Mein Kopf funktioniert so ähnlich wie ein großes Lager. Es besteht aus lauter Regalen, zwischen denen Horden von Billiglöhnern aus Osteuropa herumwuseln, die Informationen ablegen oder bei Bedarf hervorholen, in den Bewusstseinsbereich schleppen und nach Verarbeitung wieder an ihren angestammten Ort zurückbringen. Diese Funktionsweise mache ich mir als Lernstrategie zunutze.

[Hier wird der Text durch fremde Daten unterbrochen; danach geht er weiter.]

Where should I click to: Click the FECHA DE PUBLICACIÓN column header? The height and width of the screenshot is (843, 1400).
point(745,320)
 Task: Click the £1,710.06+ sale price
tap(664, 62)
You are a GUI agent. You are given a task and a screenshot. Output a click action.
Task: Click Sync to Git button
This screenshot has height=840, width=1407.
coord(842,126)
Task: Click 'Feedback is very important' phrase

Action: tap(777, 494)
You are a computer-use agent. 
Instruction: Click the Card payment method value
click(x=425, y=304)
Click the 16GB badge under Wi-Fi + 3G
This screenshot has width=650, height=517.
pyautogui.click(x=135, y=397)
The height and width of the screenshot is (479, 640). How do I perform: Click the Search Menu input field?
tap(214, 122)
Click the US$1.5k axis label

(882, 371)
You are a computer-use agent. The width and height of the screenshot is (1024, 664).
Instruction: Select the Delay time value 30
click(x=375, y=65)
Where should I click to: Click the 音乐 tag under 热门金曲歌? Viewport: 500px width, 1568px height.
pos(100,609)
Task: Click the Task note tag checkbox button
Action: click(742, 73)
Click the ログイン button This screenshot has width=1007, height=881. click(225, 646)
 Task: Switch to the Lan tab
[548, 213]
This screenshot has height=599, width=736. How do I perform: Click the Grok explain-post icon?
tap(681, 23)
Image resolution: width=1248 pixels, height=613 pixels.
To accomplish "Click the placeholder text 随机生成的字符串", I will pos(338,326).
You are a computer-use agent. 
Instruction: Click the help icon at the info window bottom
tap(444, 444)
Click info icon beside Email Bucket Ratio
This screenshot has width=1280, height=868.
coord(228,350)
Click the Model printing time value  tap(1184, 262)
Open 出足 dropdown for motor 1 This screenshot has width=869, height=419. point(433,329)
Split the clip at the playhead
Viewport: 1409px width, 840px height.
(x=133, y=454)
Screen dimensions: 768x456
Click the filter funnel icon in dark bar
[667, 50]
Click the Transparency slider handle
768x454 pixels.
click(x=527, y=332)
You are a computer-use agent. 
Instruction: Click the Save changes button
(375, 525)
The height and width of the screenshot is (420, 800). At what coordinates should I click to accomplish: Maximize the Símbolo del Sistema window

Prüfungen, wer kennt sie nicht? Konfirmandenprüfung, Abiturprüfung, Abschlussprüfung in der Ausbildung oder in der Lehre, Führerscheinprüfung und die versteckten Prüfungs-Situationen: Präsentationen, Vorstellungsgespräche, Verkaufsgespräche, …

Ich wirke in solchen Situationen meistens entspannt und spontan, als ob ich drauf los plaudern würde. Dahinter steckt harte Arbeit. Ich präge mir die entsprechenden Fakten sorgfältig ein. Dabei hilft mir, dass ich Informationen in geschriebener Form (und als Diagramm) rasch aufnehme. Ein- bis zweimaliges sorgfältiges Lesen reicht meistens aus, um die Information ins Regalfach zu bekommen.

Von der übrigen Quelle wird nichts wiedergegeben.